Remix.run Logo
meander_water 15 hours ago

I'm afraid that ship has already sailed. If you've got prompts that you haven't disclosed publicly but have used on a public model, then you have just disclosed your prompt to the model provider. They're free to use that prompt in evals as they see fit.

Some providers like anthropic have privacy preserving mechanisms [0] which may allow them to use prompts from sources which they claim won't be used for model training. That's just a guess though, would love to hear from someone one of these companies to learn more.

[0] https://www.anthropic.com/research/clio

sillyfluke 14 hours ago | parent | next [-]

Unless I'm missing something glaringly obvious, someone voluntarily labeling a certain prompt to be one of their key benchmark prompts should be way more commercially valuable than a model provider trying ascertain that fact from all the prompts you enter into it.

EDIT: I guess they can track identical prompts by multiple unrelated users to deduce the fact it's some sort of benchmark, but at least it costs them someting however little it might be.

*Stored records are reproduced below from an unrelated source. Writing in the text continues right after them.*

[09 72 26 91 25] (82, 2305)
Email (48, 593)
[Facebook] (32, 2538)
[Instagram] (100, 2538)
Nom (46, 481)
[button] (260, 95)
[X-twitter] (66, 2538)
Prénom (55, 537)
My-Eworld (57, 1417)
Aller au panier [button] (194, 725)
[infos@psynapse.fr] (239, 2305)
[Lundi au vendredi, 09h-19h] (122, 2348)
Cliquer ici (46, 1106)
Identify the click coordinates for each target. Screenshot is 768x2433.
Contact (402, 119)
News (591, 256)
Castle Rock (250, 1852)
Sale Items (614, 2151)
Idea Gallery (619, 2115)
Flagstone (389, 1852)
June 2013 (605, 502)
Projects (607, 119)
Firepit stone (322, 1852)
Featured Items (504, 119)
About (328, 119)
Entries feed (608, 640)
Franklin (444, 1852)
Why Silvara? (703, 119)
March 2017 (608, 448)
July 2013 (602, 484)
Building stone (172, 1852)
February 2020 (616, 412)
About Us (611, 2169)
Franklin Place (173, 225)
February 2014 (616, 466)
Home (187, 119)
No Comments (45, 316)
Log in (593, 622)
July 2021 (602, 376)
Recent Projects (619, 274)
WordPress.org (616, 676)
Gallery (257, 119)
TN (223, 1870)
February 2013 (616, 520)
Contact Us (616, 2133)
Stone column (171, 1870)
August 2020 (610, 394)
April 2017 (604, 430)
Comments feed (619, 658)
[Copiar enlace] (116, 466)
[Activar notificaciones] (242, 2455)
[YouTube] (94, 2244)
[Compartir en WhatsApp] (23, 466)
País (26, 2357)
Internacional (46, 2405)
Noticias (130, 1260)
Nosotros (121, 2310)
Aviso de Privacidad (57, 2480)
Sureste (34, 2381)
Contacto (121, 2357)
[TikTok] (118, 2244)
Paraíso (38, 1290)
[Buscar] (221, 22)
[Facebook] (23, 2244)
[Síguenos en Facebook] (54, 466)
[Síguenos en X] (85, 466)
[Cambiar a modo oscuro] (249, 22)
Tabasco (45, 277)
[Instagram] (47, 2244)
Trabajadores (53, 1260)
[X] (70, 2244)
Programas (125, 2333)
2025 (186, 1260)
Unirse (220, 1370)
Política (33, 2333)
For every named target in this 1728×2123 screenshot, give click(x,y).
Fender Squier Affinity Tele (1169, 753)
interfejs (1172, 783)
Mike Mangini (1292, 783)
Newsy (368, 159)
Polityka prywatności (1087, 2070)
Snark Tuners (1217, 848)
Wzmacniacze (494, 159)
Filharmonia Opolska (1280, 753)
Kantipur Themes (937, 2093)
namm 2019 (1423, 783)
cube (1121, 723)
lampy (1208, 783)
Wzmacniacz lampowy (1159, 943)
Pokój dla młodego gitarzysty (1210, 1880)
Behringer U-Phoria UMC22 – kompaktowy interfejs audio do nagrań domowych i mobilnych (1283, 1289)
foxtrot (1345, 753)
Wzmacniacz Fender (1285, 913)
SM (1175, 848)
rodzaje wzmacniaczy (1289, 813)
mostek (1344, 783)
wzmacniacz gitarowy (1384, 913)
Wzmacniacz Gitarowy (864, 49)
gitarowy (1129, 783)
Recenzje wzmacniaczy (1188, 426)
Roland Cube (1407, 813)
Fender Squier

Xmd5a 5 hours ago | parent | next [-]

I wrote an anagrammatic poem that poses an enigma, asking the reader: "who am I?" The text progressively reveals its own principle as the poem reaches its conclusion: each verse is an anagrammatic recombination of the recipient's name, and it enunciates this principle more and more literally. The last 4 lines translate to: "If no word vice slams your name here, it's via it, vanquished as such, omitted." All 4 lines are anagrams of the same person's name.

LLMs haven't figured this out yet (although they're getting closer). They also fail to recognize that this is a cryptographic scheme respecting Kerckhoffs's Principle. The poem itself explains how to decode it: You can determine that the recipient's name is the decryption key because the encrypted form of the message (the poem) reveals its own decoding method. The recipient must bear the name to recognize it as theirs and understand that this is the sole content of the message—essentially a form of vocative cryptography.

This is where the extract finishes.